E.Death. If your employment terminates due to your death during the Restricted Period but prior to an employment termination contemplated under paragraphs B, C, D, G or H, the RSU Award will immediately vest, including dividend equivalents that have accrued though such date. If you die during the Restricted Period, but after your employment terminates for the reasons listed under paragraphs B, C, G or H of this section, the RSU Award will immediately vest with respect to the remaining, non-forfeited portion of this RSU Award and dividend equivalents that have accrued through the date of death.
F.Misconduct. If your employment is terminated as a result of your deliberate, willful or gross misconduct, this RSU Award and accrued dividend equivalents will be forfeited immediately upon your receipt of notice of such termination.
G.Disability. If your employment is terminated during the Restricted Period and the Company determines that such termination resulted from inability to perform the material duties of your role by reason of a physical or mental infirmity that is expected to last for at least six months or to result in your death, whether or not you are eligible for disability benefits from any applicable disability program, then the RSU Award will continue to vest on the original Vesting Date set forth in paragraph I(A).

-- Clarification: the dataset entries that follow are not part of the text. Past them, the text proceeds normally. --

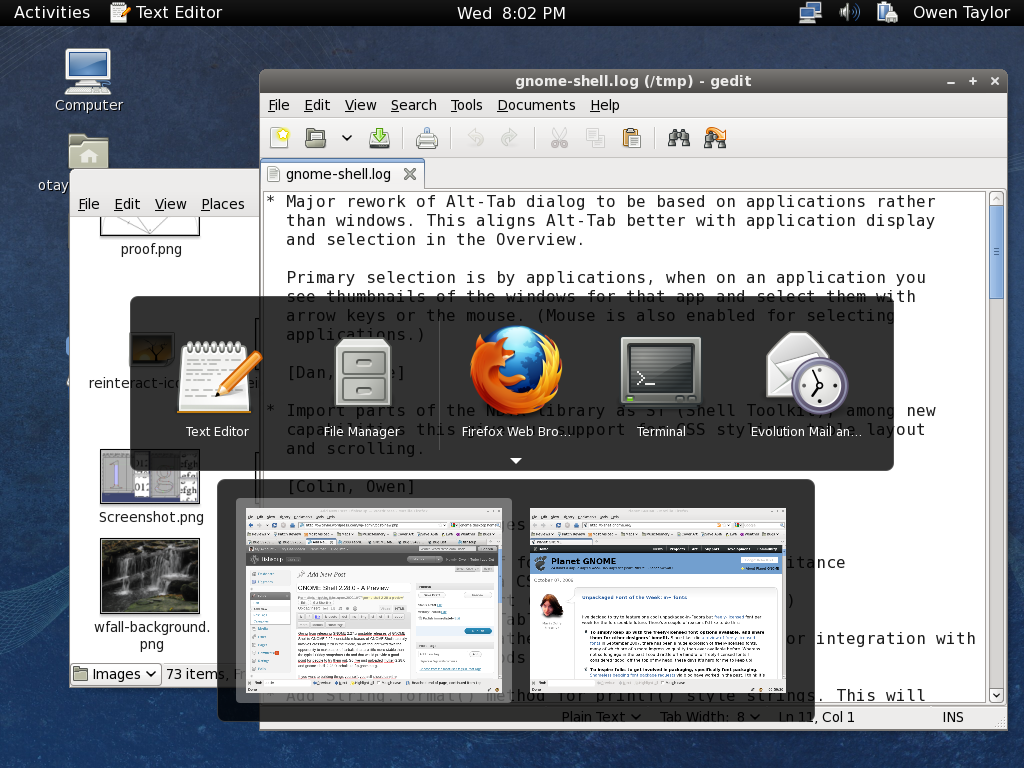Close the gnome-shell.log tab

pyautogui.click(x=409, y=174)
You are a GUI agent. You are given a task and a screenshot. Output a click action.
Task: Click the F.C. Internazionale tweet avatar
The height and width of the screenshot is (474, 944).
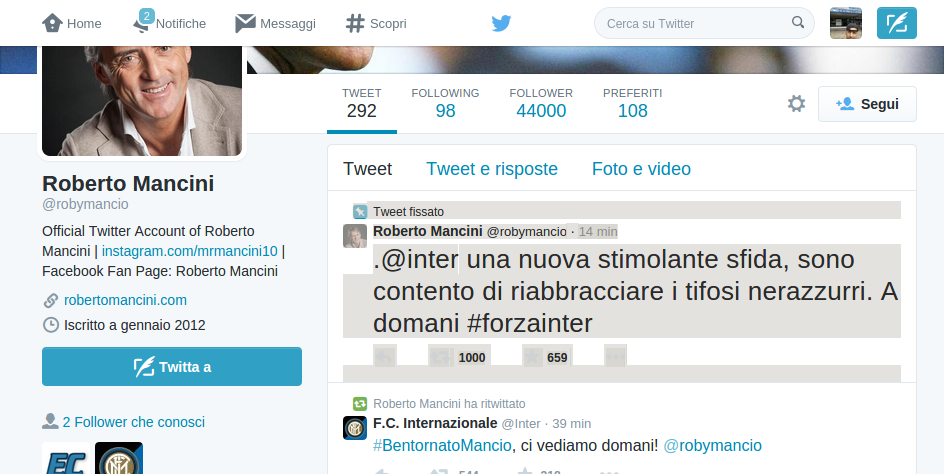coord(355,428)
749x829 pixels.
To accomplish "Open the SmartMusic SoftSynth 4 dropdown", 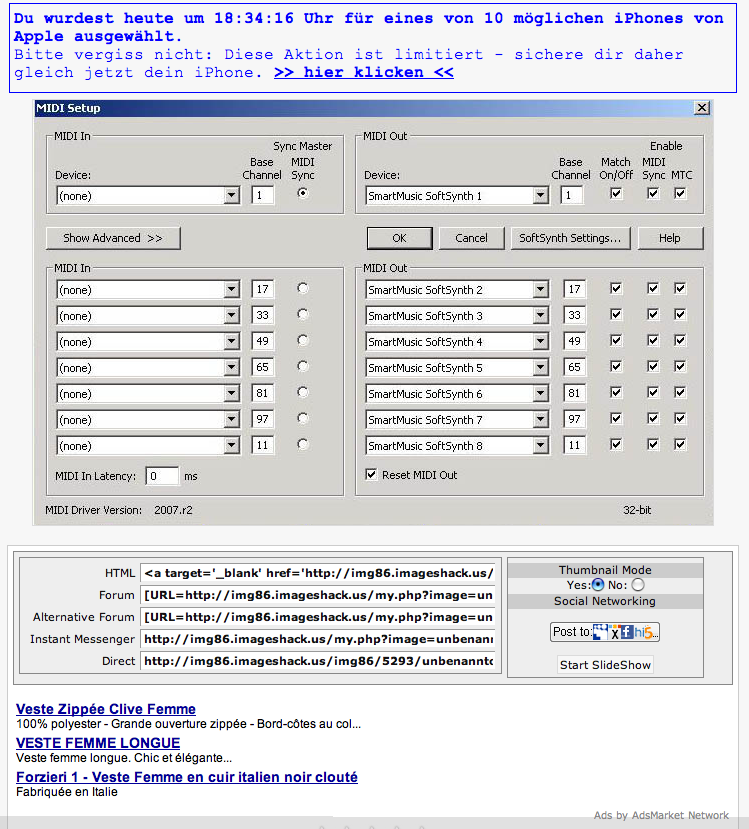I will pos(541,342).
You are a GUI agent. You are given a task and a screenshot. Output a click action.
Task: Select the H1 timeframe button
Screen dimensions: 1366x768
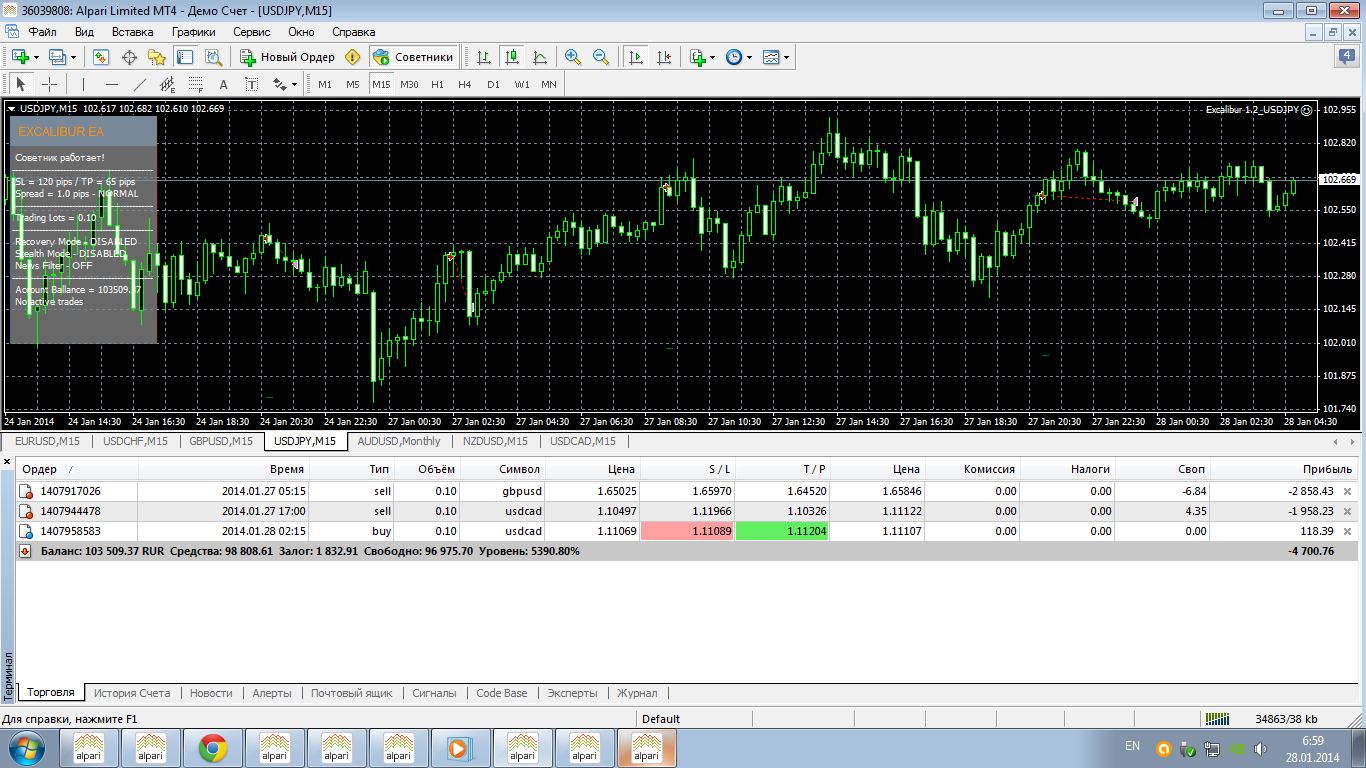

If your employment is terminated as described in this paragraph and you are later
rehired by the Company or the Employer, as applicable, this RSU Award nevertheless will expire according to this paragraph notwithstanding such rehire.
H.Change in Control. If this RSU Award is assumed, converted or otherwise remains outstanding in connection with a Change in Control and your employment is terminated during the Restricted Period without Cause before the second anniversary of the closing of the Change in Control, then the RSU Award will continue to vest on the original Vesting Date set forth in paragraph I(A) with respect to the unvested portion of the RSU Award and dividend equivalents that have accrued through the corresponding Vesting Date. If this RSU Award does not remain outstanding following the Change in Control and is not converted into a successor RSU, then the RSU Award will immediately vest with respect to the portion of the RSU Award that is unvested as of the Change in Control and dividend equivalents that have accrued though such date and, at the election of the Company, you will be entitled to receive cash for such portion of this RSU Award in an amount equal to the fair market value of the consideration paid to Merck stockholders for a share of Merck Common Stock in the Change in Control. On the second anniversary of the closing of the Change in Control, this paragraph shall expire. “Cause” and “Change in Control” are defined in the Merck & Co., Inc. Change in Control Separation Benefits Plan (excluding an MSD Change in Control).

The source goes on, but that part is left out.